A lot of people have told me they’re scared to speak up about online harassment, because they don’t want to be called a “creep.”
You can’t get away with that, right?
Here are seven tips to keep yourself safe when speaking up about harassment online.
Don’t be afraid to ask for help.
A lot people will tell you that they are scared to ask anyone for help, because it’s too hard to know how to get away from a situation like this.
But a lot of harassment can be avoided if you take time to ask questions about it.
If you’re just starting out, ask questions to make sure you’re not the only one who’s been experiencing harassment.
If someone tells you that you need help, ask them to help you.
Keep it casual.
When you’re trying to stay calm, be a friend.
Being a friend is a big part of staying safe online.
If something is going on in your life, ask for a second opinion.
And if someone is being extremely rude to you, it’s always best to take a second and ask.
Don of course keep in mind that some people might think you’re being mean, but they may not be wrong.
Don ‘t judge.
The internet is a place where people can be cruel, and they can be mean.
So if you’re feeling upset about something, or just curious, it can be hard to judge the behavior of others.
If it’s something that really bothers you, ask what’s going on and share your feelings.
Don’ t get defensive.
If anything bothers you about the harassment, you might be more likely to speak out.
But if you want to share your experience, you have to be able to show you’re hurt, and that you are hurt.
So make sure to keep your emotions out of it.
And don’t forget, if someone you know is experiencing harassment, it is important to support them, not retaliate against them.
Don t put yourself in a position where you feel you’re powerless.
The fact is that you can’t control how others treat you online, or how others think of you.
So don’t try to be a victim.
You have to help people.
And you can do that by speaking up. 6.
Don o t take things personally.
If this harassment is happening to you personally, it will probably be much more distressing than if it’s happening to someone you’re friends with online.

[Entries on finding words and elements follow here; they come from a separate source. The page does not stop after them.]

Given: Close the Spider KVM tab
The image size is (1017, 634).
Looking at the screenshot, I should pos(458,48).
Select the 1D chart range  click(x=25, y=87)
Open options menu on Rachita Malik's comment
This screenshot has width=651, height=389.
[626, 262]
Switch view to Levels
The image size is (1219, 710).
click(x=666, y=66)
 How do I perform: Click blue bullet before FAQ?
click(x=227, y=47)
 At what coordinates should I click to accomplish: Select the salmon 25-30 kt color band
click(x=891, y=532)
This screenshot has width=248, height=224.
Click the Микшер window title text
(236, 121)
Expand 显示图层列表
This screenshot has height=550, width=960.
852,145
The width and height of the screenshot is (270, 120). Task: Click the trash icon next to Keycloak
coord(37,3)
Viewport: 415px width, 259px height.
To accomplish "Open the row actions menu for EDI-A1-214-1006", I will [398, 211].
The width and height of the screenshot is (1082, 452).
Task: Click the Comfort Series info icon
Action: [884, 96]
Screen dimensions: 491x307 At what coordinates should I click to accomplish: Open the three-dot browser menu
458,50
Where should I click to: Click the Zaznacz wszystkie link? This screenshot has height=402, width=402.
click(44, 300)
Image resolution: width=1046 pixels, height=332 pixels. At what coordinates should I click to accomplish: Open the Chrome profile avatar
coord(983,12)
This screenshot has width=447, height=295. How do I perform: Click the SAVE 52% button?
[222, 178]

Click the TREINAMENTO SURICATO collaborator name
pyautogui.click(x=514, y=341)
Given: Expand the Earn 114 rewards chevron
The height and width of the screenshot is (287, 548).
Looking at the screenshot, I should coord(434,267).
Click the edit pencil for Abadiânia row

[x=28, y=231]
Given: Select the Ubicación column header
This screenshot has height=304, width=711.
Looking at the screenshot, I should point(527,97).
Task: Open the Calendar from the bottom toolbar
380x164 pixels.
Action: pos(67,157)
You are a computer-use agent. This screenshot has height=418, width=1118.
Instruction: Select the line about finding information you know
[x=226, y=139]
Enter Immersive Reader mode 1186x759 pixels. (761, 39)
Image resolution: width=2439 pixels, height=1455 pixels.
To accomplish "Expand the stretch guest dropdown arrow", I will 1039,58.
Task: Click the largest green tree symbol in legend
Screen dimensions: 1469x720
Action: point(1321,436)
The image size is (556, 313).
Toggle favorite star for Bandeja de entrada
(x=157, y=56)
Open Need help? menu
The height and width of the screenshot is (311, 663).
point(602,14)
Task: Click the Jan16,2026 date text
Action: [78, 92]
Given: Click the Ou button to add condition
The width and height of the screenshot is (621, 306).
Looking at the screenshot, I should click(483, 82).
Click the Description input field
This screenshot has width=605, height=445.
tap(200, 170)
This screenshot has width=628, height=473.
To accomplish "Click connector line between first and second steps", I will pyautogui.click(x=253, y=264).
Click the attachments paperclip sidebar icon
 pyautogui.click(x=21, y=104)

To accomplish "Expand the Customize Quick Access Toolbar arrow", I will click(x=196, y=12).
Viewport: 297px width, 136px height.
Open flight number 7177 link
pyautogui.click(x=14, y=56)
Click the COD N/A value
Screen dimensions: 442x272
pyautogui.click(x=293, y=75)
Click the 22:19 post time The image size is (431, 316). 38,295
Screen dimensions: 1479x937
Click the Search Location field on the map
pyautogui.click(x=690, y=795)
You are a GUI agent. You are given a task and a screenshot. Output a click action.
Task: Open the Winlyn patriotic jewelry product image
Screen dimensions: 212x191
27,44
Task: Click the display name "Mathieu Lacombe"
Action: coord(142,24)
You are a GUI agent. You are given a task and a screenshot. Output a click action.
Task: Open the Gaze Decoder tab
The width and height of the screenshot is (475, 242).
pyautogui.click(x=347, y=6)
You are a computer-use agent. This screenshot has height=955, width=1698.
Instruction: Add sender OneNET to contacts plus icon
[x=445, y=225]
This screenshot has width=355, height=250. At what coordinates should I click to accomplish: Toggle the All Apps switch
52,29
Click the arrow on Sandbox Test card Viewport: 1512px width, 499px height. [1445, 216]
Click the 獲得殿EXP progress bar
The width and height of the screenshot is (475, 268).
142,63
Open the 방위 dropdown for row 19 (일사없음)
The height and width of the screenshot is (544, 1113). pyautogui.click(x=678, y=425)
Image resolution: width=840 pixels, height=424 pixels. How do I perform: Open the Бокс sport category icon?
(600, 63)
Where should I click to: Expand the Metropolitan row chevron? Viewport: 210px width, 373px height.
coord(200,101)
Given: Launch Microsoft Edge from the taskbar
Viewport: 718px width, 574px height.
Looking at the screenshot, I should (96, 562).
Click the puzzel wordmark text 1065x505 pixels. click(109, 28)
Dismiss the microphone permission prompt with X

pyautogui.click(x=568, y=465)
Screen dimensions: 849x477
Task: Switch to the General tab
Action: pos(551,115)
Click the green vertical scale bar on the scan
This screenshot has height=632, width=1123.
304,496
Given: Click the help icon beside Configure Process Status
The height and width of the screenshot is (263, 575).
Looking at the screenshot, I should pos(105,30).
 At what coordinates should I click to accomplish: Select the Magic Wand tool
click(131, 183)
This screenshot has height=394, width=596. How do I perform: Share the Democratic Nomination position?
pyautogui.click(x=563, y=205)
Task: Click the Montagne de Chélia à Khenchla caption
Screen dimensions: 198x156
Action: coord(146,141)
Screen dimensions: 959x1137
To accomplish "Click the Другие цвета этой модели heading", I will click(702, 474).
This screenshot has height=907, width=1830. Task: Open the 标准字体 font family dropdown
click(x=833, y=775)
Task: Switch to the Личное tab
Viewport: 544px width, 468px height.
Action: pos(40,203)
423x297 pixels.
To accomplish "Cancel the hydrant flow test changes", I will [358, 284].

And this is why it’s important to listen to what others are saying, and to try to understand why they’re being so hurtful.
So for example, if you hear someone saying things like, “She needs a therapist, you’re hurting my feelings,” that’s not the same thing as saying “I’m not helping her.
She needs to see a therapist.”
So, remember, there’s a difference between telling someone you need a therapist and saying you’re angry with them.
Don think about the person you’re speaking with.
If your friend or co-worker or colleague is being mean to you online—or if they’re treating you unfairly—it can be really difficult to know what to do next.
You might think it’s best to leave the conversation or try to calm down.
But that’s just not the right thing to do.
Be honest and say something, even if you don’t know what that’s going to do to your friend’s or colleague’s feelings.
And remember, if the person has a problem with what you said, it might be a good idea to say something about it in the future.
Be careful not to say anything too personal or too upsetting.
And make sure that you’re listening to others, so that you aren’t making things worse.